ALC pitched that it could develop the iCasino throughout 2016, and have it ready for launch by early 2017. The response from New Brunswick, reciprocated by the rest of AC, was short and sweet; an “iCasino is not a priority at this time.”
2019 Ontario Budget Reveals Competitive iGaming Plan
In a shocking turn of events, Ontario’s 2019 budget includes the details of a plan to open its iGaming market to outside competition. It marked the first time any Canadian province showed interest in authorizing anything beyond a provincially-run operation.
The plan snowballed over the next two years. In 2020, the plan expanded into a bill that would give regulatory authority to the AGCO, and tasked that agency with the creation of a subsidiary to monitor the regulation of iGaming operators authorized to compete in Ontario’s market. That subsidiary later became iGaming Ontario (iGO).

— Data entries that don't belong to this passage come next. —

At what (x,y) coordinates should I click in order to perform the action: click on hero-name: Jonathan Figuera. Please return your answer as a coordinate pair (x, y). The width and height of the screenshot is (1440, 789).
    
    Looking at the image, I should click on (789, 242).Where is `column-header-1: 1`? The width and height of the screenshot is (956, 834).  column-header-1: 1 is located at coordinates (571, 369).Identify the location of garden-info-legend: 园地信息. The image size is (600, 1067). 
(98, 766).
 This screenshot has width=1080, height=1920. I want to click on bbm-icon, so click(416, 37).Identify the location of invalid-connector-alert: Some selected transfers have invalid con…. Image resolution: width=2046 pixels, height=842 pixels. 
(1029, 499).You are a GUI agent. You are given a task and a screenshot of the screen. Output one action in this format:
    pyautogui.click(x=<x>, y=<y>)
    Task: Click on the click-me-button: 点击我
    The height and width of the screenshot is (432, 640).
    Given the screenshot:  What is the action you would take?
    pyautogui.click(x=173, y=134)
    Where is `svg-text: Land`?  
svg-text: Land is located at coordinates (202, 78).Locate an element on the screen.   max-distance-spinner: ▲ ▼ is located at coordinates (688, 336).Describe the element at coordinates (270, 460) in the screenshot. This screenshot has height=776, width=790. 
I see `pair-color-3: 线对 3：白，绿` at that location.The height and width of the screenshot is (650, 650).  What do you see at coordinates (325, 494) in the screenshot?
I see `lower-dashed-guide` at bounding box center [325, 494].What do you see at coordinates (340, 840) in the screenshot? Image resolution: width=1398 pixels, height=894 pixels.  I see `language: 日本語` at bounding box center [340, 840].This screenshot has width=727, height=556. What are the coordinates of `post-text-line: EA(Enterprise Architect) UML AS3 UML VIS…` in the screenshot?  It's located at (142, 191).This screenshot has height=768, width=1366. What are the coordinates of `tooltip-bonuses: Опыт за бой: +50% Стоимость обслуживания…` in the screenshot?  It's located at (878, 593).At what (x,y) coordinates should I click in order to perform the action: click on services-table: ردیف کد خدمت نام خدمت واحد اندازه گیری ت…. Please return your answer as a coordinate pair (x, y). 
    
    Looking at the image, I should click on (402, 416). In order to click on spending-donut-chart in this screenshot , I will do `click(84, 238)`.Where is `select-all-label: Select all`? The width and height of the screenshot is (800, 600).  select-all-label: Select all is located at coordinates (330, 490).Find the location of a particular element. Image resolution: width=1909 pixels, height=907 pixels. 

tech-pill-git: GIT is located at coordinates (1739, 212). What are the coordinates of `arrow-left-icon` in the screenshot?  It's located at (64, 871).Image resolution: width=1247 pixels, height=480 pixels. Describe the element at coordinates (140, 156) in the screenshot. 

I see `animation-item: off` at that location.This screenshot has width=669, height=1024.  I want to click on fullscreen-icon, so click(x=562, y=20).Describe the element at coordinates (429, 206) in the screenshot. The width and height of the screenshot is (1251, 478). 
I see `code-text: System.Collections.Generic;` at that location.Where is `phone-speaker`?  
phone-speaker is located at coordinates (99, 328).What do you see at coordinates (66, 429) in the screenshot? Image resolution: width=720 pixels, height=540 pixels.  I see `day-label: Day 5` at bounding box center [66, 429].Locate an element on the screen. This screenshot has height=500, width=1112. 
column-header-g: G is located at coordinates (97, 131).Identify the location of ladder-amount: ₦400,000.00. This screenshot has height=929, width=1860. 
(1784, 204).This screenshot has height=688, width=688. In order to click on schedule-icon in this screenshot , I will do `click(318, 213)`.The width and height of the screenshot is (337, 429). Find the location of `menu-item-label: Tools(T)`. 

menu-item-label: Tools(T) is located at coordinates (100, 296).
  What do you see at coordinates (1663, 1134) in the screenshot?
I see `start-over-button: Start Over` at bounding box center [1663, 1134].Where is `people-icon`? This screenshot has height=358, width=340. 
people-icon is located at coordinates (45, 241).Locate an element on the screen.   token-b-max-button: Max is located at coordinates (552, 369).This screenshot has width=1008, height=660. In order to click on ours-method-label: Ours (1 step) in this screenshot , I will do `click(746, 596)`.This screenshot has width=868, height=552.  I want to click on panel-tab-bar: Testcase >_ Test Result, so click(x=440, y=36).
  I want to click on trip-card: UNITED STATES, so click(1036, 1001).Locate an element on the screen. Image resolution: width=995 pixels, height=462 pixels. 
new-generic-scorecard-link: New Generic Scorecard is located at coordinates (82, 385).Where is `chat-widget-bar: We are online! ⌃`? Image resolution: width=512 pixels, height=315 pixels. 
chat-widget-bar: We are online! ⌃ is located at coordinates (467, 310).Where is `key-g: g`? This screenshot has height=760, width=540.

2020 Alberta and New Brunswick launch Online Casinos
In in 2020, the ALC finally got its wish – to an extent. The Crown Corporation received approval to launch an online casino for the residents of New Brunswick via ALC.ca. The portal went live in August 2020 with absolutely no fanfare. It was so quiet, in fact, 99% of the province had no idea it existed for the next few months. It wasn’t until January of 2021 that it made headline news.
In October of 2020, the Alberta Gaming, Liquor and Cannabis (AGLC) launched PlayAlberta.ca. The website currently offers Albertans opportunities to bet on sports, casino, live dealer, lottery and instant win games.
2021 Canada Legalizes Single-Event Sports Betting
After years of failed attempts, Canada’s legislators finally got enough backing to pass a bill legalizing wagers on single sports betting contests. It happened on August 27, 2021. Each and every province and territory took quick action to script local laws authorizing their casinos and/or retail sportsbooks to offer single-event bets. All provinces except Saskatchewan extended those rights to their online gambling portals, as well.
2022 Ontario gets Competitive; Sask Preps for iGaming
Ontario made history on April 4, 2022 with the launch of Canada’s first competitive commercial online gambling market. Open only to legal-age residents of the province, the market opened with 17 actively licenced operators. Within two months, the number of authorized websites surpassed two dozen, with more than two-thirds catering in part or in whole to online sports bettors.
In the first week of June 2022, the Saskatchewan Indian Gaming Authority (SIGA) inked a partnership with BCLC to launch a segregated version of its PlayNow.com website in Saskatchewan, much like Manitoba did back in 2012. The launch is anticipated sometime later this year.
SIGA also made an agreement with provincial leaders that ensures the First Nation will enjoy five years of exclusivity in the local iGaming market before any competitor – private or commercial, provincial or otherwise – can compete in Saskatchewan.